I should be sleeping instead of blogging. But tonight I’m filled with a sense of restlessness I can’t explain.
I suppose I can give it a shot…
The baby is sound asleep in her little bed beside mine. She’s snuggled into her Swaddle sleep sack, with her reddish hair fuzzing around her little head. Her blue eyes are closed.
She looks like a cross between an angel and a caterpillar. She’s adorable and sweet. Doesn’t look like the little monster who demands my attention the moment I attempt to do something not Evie-related.

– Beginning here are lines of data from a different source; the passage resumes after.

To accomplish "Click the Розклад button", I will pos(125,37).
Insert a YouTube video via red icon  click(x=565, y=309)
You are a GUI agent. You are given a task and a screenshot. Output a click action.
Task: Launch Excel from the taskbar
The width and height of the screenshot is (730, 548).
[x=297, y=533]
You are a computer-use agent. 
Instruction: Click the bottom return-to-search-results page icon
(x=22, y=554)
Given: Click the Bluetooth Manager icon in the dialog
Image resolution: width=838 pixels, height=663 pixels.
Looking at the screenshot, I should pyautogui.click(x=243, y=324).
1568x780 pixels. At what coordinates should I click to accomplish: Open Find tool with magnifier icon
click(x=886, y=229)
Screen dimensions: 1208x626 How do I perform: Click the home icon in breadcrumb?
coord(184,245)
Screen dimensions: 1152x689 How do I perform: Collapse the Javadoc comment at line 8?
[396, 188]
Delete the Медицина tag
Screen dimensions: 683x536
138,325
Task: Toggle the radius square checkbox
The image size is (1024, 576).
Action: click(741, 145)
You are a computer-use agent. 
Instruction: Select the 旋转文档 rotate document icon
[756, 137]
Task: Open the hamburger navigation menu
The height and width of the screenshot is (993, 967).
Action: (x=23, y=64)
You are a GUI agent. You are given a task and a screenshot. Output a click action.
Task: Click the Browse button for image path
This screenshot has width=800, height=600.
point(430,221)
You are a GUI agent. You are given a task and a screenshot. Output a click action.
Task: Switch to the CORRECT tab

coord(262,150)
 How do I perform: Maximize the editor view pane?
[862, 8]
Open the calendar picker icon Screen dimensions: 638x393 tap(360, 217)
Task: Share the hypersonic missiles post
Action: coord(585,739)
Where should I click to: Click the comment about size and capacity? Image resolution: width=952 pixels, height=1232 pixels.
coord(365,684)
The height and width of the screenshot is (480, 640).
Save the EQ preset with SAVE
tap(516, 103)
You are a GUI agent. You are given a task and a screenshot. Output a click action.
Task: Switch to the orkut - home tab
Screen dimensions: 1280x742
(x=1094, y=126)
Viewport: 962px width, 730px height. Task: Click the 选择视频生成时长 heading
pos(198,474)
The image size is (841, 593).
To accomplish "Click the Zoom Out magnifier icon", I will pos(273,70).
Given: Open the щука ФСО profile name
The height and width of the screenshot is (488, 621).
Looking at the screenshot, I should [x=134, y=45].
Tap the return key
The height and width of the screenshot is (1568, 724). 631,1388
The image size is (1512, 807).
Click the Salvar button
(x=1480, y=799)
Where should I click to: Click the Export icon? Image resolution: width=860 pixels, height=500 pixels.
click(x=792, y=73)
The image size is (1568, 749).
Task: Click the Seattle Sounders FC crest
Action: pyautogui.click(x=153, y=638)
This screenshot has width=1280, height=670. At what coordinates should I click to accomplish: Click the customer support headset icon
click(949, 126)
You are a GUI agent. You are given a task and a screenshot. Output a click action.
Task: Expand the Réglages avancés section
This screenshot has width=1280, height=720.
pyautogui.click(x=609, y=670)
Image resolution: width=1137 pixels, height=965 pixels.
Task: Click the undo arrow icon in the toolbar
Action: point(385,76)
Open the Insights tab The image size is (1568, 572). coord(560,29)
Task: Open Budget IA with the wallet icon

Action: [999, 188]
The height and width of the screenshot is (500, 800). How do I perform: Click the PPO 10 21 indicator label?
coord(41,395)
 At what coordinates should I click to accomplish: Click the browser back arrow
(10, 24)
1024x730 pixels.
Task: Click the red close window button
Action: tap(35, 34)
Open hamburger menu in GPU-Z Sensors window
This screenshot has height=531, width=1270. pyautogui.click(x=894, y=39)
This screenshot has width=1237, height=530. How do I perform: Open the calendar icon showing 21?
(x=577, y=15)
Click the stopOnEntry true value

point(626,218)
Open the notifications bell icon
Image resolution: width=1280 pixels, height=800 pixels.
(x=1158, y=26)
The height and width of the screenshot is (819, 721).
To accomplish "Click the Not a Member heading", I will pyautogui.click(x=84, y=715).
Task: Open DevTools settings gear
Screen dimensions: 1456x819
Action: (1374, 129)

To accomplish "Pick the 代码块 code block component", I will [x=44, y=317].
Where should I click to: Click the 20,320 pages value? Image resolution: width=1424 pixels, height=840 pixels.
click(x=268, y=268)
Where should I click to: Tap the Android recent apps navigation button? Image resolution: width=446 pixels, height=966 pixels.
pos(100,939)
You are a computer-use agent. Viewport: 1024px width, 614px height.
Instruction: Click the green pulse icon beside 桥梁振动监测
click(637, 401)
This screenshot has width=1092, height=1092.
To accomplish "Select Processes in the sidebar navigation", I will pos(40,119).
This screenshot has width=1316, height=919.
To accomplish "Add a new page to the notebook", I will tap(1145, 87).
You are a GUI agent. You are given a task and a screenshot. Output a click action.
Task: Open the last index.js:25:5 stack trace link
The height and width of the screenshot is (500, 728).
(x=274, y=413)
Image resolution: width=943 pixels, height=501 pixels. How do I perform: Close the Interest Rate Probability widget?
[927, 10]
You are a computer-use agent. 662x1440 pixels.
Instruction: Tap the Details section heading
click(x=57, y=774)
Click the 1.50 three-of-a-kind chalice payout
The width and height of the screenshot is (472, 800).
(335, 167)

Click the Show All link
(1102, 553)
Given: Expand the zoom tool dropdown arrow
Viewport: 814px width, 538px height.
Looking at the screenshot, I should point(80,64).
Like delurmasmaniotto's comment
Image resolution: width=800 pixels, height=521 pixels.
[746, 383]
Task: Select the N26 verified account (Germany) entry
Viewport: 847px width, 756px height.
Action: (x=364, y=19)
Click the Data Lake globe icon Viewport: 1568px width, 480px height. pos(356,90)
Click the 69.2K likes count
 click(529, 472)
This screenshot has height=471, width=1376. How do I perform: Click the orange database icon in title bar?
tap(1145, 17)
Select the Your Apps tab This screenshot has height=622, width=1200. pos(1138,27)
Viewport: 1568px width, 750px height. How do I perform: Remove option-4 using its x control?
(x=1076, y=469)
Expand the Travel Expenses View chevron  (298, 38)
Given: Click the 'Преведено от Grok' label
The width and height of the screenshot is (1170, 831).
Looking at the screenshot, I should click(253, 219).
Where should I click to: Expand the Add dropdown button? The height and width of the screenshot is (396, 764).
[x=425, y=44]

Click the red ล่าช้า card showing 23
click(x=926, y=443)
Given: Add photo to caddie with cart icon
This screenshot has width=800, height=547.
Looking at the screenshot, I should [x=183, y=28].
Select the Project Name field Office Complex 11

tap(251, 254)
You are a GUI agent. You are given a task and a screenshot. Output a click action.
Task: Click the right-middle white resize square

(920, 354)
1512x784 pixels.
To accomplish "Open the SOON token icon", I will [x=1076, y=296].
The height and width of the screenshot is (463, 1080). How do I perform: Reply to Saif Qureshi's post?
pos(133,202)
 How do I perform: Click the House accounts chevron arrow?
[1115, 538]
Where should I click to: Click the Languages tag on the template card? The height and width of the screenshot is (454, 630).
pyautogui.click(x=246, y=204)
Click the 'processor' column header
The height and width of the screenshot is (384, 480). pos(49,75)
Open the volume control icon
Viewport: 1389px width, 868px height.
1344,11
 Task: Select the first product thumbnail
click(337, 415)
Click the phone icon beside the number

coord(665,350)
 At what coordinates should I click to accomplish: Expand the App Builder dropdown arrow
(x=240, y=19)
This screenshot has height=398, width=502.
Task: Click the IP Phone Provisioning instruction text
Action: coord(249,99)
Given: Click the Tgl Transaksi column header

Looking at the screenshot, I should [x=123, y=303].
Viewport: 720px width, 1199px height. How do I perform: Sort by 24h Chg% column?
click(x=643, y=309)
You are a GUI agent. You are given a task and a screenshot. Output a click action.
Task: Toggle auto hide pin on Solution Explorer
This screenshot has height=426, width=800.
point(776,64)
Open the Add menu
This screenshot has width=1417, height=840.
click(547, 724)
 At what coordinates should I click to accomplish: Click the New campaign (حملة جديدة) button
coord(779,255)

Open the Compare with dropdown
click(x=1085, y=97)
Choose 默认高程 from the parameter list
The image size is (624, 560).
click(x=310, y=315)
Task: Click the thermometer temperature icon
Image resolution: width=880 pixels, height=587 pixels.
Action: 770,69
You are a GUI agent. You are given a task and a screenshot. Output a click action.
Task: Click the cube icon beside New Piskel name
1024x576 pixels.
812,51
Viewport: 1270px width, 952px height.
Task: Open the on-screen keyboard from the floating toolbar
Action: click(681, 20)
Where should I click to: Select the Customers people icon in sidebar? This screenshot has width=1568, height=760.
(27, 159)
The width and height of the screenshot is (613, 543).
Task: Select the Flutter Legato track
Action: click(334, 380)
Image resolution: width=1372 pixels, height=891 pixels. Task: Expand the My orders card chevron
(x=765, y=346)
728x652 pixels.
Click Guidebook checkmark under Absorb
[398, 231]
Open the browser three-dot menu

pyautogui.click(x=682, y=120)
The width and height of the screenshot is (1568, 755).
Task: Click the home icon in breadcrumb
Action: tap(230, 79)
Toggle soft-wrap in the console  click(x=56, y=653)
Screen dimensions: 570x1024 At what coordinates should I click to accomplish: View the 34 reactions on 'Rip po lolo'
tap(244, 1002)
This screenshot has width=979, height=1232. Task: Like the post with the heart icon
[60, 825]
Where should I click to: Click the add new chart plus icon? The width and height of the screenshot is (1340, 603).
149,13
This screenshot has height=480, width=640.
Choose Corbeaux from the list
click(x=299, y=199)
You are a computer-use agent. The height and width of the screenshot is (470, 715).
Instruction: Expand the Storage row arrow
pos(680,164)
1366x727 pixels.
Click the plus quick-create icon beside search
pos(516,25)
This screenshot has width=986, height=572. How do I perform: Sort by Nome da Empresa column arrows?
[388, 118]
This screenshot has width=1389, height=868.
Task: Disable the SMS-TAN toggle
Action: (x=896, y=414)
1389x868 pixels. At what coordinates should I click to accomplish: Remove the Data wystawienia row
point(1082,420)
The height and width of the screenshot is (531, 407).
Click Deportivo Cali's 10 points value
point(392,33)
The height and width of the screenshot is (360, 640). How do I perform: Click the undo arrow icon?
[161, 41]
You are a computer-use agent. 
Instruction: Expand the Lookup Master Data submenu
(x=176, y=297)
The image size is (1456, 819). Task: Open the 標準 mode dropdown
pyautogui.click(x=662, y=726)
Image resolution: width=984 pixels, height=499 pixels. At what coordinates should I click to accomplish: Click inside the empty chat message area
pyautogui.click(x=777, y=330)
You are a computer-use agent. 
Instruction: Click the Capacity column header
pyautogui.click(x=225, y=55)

God, I love that little baby.
But I can say one thing…having a baby wreaks havoc on a woman’s writing routine. I’ve not written anything substantial fictionwise since she was born almost eleven weeks ago. Mostly because I’ve been tired and because I need to write the non-fiction articles that I am paid to write. We need the money while I am on maternity leave. Once I’m back at the exclusive clothing boutique where I work a few days a week things will get better…but when will I find time to write my novels?
Evie goes to bed at 10 every night and is up at 7 the next morning. I guess I could write between 10 and midnight…but by that point I am ready to relax for a few hours without a baby in my arms.
I just need to force myself to write…for at least one hour each day. Somehow I am going to do it.
My daughter deserves a mother who sets goals and achieves them, a mother who has dreams and does what she has to to make those dreams a reality.But darnit, this mother is a wee bit tired…can’t dream chasing wait a few…um…years?
Seriously? No. I am going to finish these darn books. (Watching has just a few scenes missing/needing revised, but I am so not in the mood to write them).
By my daughter’s first birthday I am going to have Waiting and Watching completely finished and Wanting in the revision stage. Somehow, I am going to carve a slice out of the clock and write these damn stories!!!!!